I for one am all about the old Hollywood model changing.

There used to be a wonderful book out called The The Independent Producer's Manual. Sure it had some dry stuff in it, but it was written because the writer was tired of the way Hollywood was run.

Why?

To quote him:

" The studios allocate hundreds of millions of dollars to basically this same community of name talents, technicians and executives (even if they are totally unethical or corrupt) because these are the only people that have been trained to make pictures (using tens of millions of dollars) that even have a chance of being a blockbuster. The studios only have to perpetuate and nourish this group because they want to keep the supply of high-budget pictures artificially low enough to drive the demand in the marketplace up high enough to stay out of the red until the blockbuster comes along. They have to operate this way because the number of blockbusters is not great enough."
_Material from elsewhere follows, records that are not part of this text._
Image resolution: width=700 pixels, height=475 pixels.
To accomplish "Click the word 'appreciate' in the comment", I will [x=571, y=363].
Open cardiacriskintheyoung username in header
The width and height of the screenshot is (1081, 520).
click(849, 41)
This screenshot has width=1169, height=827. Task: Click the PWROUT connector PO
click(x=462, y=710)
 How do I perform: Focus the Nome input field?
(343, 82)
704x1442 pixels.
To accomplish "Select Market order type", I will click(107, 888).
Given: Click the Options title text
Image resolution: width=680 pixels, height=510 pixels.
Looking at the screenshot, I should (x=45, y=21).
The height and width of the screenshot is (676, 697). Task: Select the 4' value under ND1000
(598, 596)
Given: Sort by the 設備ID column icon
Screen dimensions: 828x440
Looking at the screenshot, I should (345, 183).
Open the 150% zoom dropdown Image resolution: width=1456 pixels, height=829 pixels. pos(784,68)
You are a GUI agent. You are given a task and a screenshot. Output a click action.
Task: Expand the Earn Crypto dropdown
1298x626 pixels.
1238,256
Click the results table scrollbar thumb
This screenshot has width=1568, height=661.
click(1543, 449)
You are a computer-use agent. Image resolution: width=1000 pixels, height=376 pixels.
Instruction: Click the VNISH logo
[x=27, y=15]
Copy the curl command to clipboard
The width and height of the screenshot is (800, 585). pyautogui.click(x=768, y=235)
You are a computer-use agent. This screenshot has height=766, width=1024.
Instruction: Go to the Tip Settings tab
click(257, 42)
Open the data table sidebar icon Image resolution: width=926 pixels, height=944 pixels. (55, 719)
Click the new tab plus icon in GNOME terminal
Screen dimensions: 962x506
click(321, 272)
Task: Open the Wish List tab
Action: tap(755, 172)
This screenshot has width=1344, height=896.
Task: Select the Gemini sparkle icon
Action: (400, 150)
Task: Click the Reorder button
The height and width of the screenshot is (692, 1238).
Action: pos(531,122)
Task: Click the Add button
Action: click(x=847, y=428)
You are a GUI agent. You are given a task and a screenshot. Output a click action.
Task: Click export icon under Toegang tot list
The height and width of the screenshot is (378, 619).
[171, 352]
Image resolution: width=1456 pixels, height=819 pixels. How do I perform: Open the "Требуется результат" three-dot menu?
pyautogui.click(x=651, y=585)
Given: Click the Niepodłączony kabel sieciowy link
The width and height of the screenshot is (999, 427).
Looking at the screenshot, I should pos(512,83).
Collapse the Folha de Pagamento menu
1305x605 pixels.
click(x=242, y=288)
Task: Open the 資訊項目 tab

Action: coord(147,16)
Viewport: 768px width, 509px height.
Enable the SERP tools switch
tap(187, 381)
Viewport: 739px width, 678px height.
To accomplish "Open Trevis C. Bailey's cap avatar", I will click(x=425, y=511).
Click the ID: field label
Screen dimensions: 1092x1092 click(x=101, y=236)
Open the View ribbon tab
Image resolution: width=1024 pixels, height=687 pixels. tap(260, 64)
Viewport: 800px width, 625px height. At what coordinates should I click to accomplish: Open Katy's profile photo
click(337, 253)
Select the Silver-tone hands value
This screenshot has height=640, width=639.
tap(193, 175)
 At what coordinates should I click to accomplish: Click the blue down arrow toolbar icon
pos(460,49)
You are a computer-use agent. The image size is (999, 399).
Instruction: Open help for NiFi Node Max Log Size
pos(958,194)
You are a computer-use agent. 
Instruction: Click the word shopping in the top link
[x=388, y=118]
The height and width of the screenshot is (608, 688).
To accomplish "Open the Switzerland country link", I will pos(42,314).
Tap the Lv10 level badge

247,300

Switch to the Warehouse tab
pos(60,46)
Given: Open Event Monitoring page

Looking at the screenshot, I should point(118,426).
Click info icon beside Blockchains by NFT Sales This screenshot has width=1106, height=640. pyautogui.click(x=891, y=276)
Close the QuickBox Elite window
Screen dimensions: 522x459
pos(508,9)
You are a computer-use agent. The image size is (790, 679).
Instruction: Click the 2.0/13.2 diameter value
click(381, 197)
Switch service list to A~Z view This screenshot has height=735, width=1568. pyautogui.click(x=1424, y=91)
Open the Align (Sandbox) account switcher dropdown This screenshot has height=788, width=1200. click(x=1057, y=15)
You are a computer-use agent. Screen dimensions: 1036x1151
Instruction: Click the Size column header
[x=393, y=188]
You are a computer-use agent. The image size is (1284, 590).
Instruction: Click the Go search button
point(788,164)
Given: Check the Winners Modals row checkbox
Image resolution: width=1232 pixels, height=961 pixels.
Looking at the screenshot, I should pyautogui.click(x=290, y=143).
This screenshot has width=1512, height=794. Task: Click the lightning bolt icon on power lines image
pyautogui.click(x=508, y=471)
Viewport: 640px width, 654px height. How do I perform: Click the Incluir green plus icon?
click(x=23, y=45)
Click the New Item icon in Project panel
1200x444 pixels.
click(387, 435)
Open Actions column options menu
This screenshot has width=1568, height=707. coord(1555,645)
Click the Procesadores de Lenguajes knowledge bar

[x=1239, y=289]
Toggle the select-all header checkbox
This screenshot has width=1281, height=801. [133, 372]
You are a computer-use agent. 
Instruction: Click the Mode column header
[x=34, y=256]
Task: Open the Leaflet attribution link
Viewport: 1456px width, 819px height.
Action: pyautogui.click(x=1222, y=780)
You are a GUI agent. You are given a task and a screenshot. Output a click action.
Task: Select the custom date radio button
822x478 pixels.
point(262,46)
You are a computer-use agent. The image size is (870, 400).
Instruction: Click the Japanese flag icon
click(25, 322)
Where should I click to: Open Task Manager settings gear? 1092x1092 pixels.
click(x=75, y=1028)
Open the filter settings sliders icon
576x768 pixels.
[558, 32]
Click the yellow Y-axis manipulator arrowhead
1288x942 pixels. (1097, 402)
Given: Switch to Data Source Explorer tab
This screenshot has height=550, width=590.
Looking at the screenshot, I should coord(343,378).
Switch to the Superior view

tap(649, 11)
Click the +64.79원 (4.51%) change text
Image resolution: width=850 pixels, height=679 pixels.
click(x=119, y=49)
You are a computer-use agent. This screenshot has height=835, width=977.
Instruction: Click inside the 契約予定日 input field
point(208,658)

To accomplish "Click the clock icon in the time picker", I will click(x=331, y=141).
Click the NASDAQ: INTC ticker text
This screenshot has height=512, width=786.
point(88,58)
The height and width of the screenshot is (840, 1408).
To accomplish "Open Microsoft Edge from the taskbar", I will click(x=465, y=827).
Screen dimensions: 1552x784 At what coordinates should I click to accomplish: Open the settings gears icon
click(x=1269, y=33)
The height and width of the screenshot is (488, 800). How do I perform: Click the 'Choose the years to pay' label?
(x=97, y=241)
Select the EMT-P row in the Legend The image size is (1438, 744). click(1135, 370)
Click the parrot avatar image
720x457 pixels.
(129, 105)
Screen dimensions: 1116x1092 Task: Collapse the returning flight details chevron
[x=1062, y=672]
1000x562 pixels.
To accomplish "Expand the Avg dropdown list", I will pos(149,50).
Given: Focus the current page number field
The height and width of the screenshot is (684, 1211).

In short, "We've got a shitty business model, but it keeps us rich, rich, rich!"

Yeah. What a bunch of winners.

Me? I just want to make stuff available for download to a video iPod...at a reasonable fee ($2-$3), of course.

Get rich? No.

Make money? Sure.

Pernox said...

If I actually had talent (that is why I criticize, I have no ability to create, I just know what I like) I would probably release all must stuff either licensed Creative Commons, or just give it away with a caveat, to please acknowledge me. I think it is ok to charge for material, as everyone has expenses, but charge excessive amounts (like the price of most movie tickets) for tripe? No way. Not only that it makes a bunch of no talent hacks think they have skill and encourages them to make more things that can cause us to suffer even further...even if you do not see the movie (due to advertising blitz). I have a rule of thumb, created the hard way through experience, the total suckage of a movie is directly proporational to the amount of advertising it gets.

Examples:

Blair Witch, no ads = good movie
Matrix I, hardly any ads = good movie
Dick Tracey, gajillion ads = total suckage
Star Wars EP 1-3, lot of ads = unforgiveable suckage

I really enjoy 'indie' movies made by people like you avindair, assuming that the telco's don't destroy the internet, this will be how movie (and TV) will be watched in the future.